The basic iterator/functor idea for algorithm implementation is common across EAVL, PISTON, and Dax. What VTK-m should provide on top of this is performance across all data types. Implementing an algorithm on a regular grid might be straightforward, but how well will that algorithm perform on unstructured, higher order, hierarchical, or multi-dimensional data? VTK-m should also provide search structures. Should that be part of the data types?

Some discussion was given to task parallelism. Should VTK-m find independent operations in a sequence of operations? Should that be a layer on VTK-m? Is that important enough to implement? (Perhaps tasks can be created in more obvious and effective ways in practice, such as through blocks or other coarse data partitions.)

How much does VTK-m need to worry about distributed parallelism? At a minimum it needs to be aware of and support ghost elements. Support beyond that is likely unneeded but can be investigated.

Another important point for VTK-m to succeed is that we need to implement a large enough set of algorithms that makes VTK-m useful to simply take an apply to scientific visualization. Some time was taken to brainstorm on a top 10 common missing algorithms list that we should implement, which quickly grew to more than 10 elements.

User Studies

The studies Kwan-Liu intends to do a primarily qualitative user studies in which collaborators in other science projects evaluate different in situ techniques (e.g. standard rendering vs. explorable images).
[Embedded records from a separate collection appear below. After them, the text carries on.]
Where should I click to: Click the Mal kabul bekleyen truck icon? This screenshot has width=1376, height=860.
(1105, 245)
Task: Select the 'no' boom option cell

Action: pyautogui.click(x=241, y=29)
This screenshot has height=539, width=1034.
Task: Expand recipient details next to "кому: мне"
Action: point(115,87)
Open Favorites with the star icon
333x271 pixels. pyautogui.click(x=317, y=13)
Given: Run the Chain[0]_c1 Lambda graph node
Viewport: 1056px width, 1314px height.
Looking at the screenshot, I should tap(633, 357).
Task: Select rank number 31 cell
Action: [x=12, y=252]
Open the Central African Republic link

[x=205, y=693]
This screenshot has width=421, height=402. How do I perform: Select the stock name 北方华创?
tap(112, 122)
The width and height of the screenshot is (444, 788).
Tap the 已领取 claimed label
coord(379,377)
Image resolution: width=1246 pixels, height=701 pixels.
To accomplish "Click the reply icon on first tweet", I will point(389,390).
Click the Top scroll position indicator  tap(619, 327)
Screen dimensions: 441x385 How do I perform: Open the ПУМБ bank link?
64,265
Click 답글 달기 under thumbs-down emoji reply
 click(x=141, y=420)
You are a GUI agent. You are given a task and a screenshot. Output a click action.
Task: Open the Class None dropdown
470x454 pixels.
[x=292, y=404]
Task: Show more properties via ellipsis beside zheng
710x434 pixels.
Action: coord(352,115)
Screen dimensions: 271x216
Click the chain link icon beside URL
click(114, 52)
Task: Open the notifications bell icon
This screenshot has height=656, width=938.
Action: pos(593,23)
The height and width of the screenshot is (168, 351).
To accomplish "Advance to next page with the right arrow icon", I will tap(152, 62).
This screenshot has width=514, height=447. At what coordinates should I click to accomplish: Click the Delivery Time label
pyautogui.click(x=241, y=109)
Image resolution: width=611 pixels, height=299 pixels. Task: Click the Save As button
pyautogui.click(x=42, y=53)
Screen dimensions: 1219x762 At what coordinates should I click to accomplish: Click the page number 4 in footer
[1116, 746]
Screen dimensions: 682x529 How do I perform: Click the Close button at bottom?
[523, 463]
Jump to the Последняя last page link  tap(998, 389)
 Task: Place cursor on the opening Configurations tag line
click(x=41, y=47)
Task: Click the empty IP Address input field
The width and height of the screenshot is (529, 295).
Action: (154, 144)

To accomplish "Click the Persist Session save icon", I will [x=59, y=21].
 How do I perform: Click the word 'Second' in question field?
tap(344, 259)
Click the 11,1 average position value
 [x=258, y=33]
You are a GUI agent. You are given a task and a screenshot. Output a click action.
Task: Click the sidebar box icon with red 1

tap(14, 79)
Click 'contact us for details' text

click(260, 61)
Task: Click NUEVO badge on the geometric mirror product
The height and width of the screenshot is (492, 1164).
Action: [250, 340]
The challenge with this type of study is in demonstrating the value of the results. This is important both in terms of publishing and reporting back to ASCR. Hank is also considering more quantitative studies in which groups of subjects are measured performing particular tasks.

There was some brief discussion about getting IRB approval. Considering the nature of the study, IRB approval should be a straightforward formality. There was also the suggestion that the more qualitative studies might be exempt from having IRB approval since no formal measurements are taken, but given the nature of the proposed work, our program manager will likely be expecting an IRB review to happen.